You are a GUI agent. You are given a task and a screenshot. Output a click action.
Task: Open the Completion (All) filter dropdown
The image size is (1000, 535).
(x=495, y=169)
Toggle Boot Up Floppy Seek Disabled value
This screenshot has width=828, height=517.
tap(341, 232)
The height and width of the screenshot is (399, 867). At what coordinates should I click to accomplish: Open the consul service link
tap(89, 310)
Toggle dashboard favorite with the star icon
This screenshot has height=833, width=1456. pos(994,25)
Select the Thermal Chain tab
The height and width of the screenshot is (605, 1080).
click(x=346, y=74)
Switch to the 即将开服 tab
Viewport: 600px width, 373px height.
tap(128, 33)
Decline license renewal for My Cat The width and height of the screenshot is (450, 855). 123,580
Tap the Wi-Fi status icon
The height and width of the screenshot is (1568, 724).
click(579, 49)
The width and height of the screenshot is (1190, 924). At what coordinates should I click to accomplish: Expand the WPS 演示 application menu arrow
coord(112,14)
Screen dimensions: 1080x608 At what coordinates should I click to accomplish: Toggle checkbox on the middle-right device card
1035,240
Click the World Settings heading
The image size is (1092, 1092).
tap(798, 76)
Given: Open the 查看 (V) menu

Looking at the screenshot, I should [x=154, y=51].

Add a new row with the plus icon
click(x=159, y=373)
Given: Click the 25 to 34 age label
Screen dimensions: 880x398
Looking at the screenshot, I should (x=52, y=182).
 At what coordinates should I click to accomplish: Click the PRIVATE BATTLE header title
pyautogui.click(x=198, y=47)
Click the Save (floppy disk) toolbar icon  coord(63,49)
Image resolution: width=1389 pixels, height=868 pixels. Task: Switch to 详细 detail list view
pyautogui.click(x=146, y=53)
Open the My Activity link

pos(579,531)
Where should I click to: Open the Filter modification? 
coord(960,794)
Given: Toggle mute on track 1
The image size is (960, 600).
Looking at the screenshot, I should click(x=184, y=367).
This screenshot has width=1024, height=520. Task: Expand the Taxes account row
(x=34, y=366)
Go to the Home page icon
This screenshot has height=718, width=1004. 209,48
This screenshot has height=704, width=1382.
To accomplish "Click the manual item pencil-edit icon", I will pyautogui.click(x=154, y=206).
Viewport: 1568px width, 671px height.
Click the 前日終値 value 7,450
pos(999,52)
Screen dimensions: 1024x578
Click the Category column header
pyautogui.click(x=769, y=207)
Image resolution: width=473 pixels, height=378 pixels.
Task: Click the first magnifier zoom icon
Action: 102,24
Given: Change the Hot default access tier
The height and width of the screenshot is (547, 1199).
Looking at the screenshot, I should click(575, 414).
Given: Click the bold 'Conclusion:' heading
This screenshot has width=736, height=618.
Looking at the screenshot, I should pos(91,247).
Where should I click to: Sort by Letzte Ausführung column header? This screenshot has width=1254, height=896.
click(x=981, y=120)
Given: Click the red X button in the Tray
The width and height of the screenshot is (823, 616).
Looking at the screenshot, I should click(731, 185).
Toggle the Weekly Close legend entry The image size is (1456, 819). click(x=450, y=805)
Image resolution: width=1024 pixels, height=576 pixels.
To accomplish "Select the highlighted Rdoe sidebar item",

**Instructions for the task**
Rewrite all of the material above as a numbered list with one line per entry, leaving out blank lines.

**The completed task**
1. You are a GUI agent. You are given a task and a screenshot. Output a click action.
2. Task: Open the Completion (All) filter dropdown
3. The image size is (1000, 535).
4. (x=495, y=169)
5. Toggle Boot Up Floppy Seek Disabled value
6. This screenshot has width=828, height=517.
7. tap(341, 232)
8. The height and width of the screenshot is (399, 867). At what coordinates should I click to accomplish: Open the consul service link
9. tap(89, 310)
10. Toggle dashboard favorite with the star icon
11. This screenshot has height=833, width=1456. pos(994,25)
12. Select the Thermal Chain tab
13. The height and width of the screenshot is (605, 1080).
14. click(x=346, y=74)
15. Switch to the 即将开服 tab
16. Viewport: 600px width, 373px height.
17. tap(128, 33)
18. Decline license renewal for My Cat The width and height of the screenshot is (450, 855). 123,580
19. Tap the Wi-Fi status icon
20. The height and width of the screenshot is (1568, 724).
21. click(579, 49)
22. The width and height of the screenshot is (1190, 924). At what coordinates should I click to accomplish: Expand the WPS 演示 application menu arrow
23. coord(112,14)
24. Screen dimensions: 1080x608 At what coordinates should I click to accomplish: Toggle checkbox on the middle-right device card
25. 1035,240
26. Click the World Settings heading
27. The image size is (1092, 1092).
28. tap(798, 76)
29. Given: Open the 查看 (V) menu
30. Looking at the screenshot, I should [x=154, y=51].
31. Add a new row with the plus icon
32. click(x=159, y=373)
33. Given: Click the 25 to 34 age label
34. Screen dimensions: 880x398
35. Looking at the screenshot, I should (x=52, y=182).
36.  At what coordinates should I click to accomplish: Click the PRIVATE BATTLE header title
37. pyautogui.click(x=198, y=47)
38. Click the Save (floppy disk) toolbar icon  coord(63,49)
39. Image resolution: width=1389 pixels, height=868 pixels. Task: Switch to 详细 detail list view
40. pyautogui.click(x=146, y=53)
41. Open the My Activity link
42. pos(579,531)
43. Where should I click to: Open the Filter modification? 
44. coord(960,794)
45. Given: Toggle mute on track 1
46. The image size is (960, 600).
47. Looking at the screenshot, I should click(x=184, y=367).
48. This screenshot has width=1024, height=520. Task: Expand the Taxes account row
49. (x=34, y=366)
50. Go to the Home page icon
51. This screenshot has height=718, width=1004. 209,48
52. This screenshot has height=704, width=1382.
53. To accomplish "Click the manual item pencil-edit icon", I will pyautogui.click(x=154, y=206).
54. Viewport: 1568px width, 671px height.
55. Click the 前日終値 value 7,450
56. pos(999,52)
57. Screen dimensions: 1024x578
58. Click the Category column header
59. pyautogui.click(x=769, y=207)
60. Image resolution: width=473 pixels, height=378 pixels.
61. Task: Click the first magnifier zoom icon
62. Action: 102,24
63. Given: Change the Hot default access tier
64. The height and width of the screenshot is (547, 1199).
65. Looking at the screenshot, I should click(575, 414).
66. Given: Click the bold 'Conclusion:' heading
67. This screenshot has width=736, height=618.
68. Looking at the screenshot, I should pos(91,247).
69. Where should I click to: Sort by Letzte Ausführung column header? This screenshot has width=1254, height=896.
70. click(x=981, y=120)
71. Given: Click the red X button in the Tray
72. The width and height of the screenshot is (823, 616).
73. Looking at the screenshot, I should click(731, 185).
74. Toggle the Weekly Close legend entry The image size is (1456, 819). click(x=450, y=805)
75. Image resolution: width=1024 pixels, height=576 pixels.
76. To accomplish "Select the highlighted Rdoe sidebar item",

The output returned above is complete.